Mais à l’aube de sa vingtaine, la mort se rappelle à lui de la façon la plus brutale qui soit, lorsque son ami Casagemas, avec lequel il partageait un modeste atelier à Paris, met un terme à sa jeune vie ; et, conséquence de son geste funeste, à l’insouciance du pinceau de Picasso. Il y aura un avant et un après. La phase bleue éclot dans la douleur, prend vie dans la mort. Comme pour défier le déni, comme pour affronter la mort, s’en défendre, la dompter peut-être, il la dessine. Plusieurs fois, son ami est représenté sur son lit funèbre, le coup fatal du revolver bien visible, noirci de sang sur la tempe. Il ne s’arrêtera pas là. Il peint la mort sur le visage des femmes déformé par la douleur et la maladie. Il la dessine sur les traits d’hommes hurlant un désespoir silencieux. Il fera du bleu la couleur du chagrin, froide comme ses nuits, oppressante comme ses jours où le soleil ne brille plus.
« La vie », œuvre magistrale peinte en 1903, clôturera cette période. Comme pour effacer sa jeunesse, ou l’enfouir, il la superpose au tableau « Derniers moments », qui a été consacré à l’exposition universelle trois ans plus tôt. La toile originale n’existera plus que dans sa mémoire.

La transition s’opère lentement, on voit la palette monochromatique du bleu qui lutte, puis s’efface timidement en faveur du rose et ocre, lesquels finissent par prendre tout l’espace dans le cœur du peintre et sur les sujets qu’il dessine.

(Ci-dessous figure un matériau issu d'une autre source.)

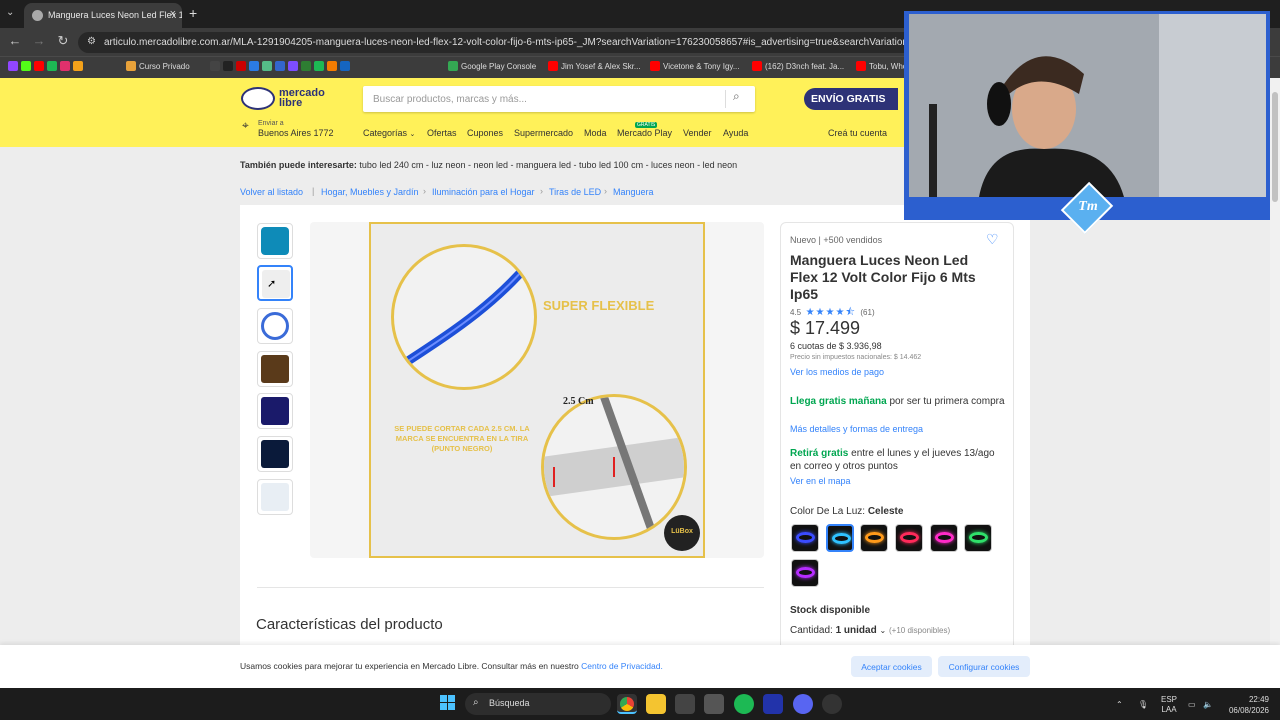 The height and width of the screenshot is (720, 1280). I want to click on nav-categorias: Categorías ⌄, so click(389, 133).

La période rose se caractérise principalement par le nu féminin. Sur ses toiles, ses modèles redressent un regard espiègle. Elles ne courbent plus l’échine face à l’adversité et la misère. Elles sont tout en formes et en courbes, et rappellent étrangement les œuvres de Gauguin. Trois ans plus tard, en 1909, Picasso révolutionnera le monde artistique en inventant le cubisme, et les périodes bleue et rose, enchevêtrées, complémentaires, ne seront plus connues que des amateurs d’art et connaisseurs du peintre.

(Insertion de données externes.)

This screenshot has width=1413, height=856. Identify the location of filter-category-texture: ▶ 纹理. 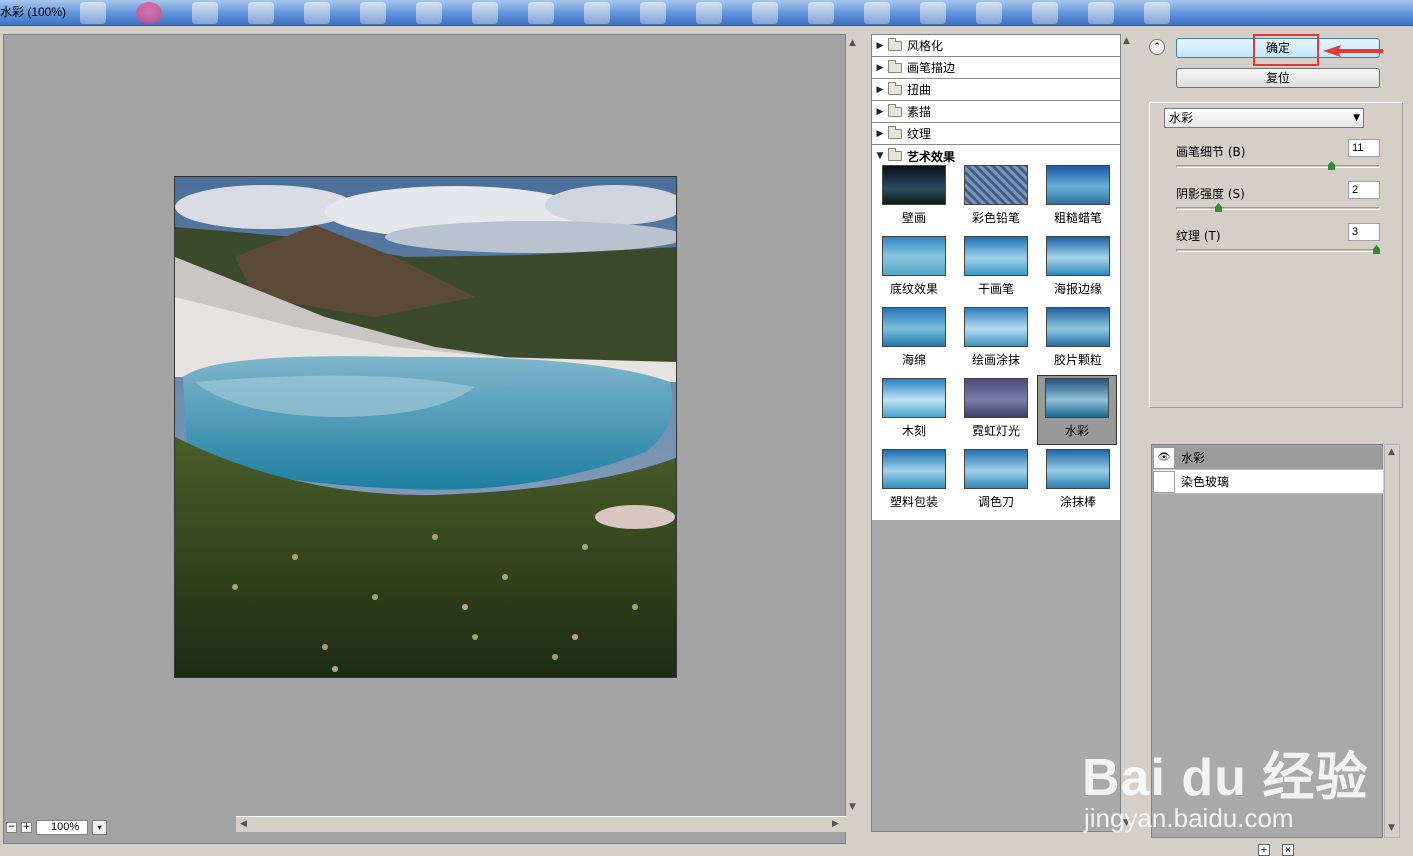
(996, 134).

Oserais-je dire ici que les tableaux qui m’ont le plus marquée sont ceux de la période bleue ? Car lorsque Picasso peint en ocre et rose, se dégage de ses toiles cette monotonie de ceux qui coulent des jours résignés. Et pour cause, elles ont été peintes dans ces montagnes des Pyrénées espagnoles où il s’est retiré quelques mois, qu’il redécouvre, et auxquelles il emprunte les couleurs paisibles.
Le bonheur est-il fade ? Nous rend-il stérile de toute création ? Par extension, et pour ne citer qu’eux, les œuvres de Dostoïevski auraient-elles survécu sans le caractère torturé de leur auteur ? Les aurait-il même écrites ? Et celles de Kafka, auraient-elles traversé les continents si elles n’avaient été dictées par l’âme sombre du Tchèque ? Allez savoir…
Il y a du bleu en chacun de nous. Certains le taisent. D’autres l’écrivent. Picasso, lui, l’a peint.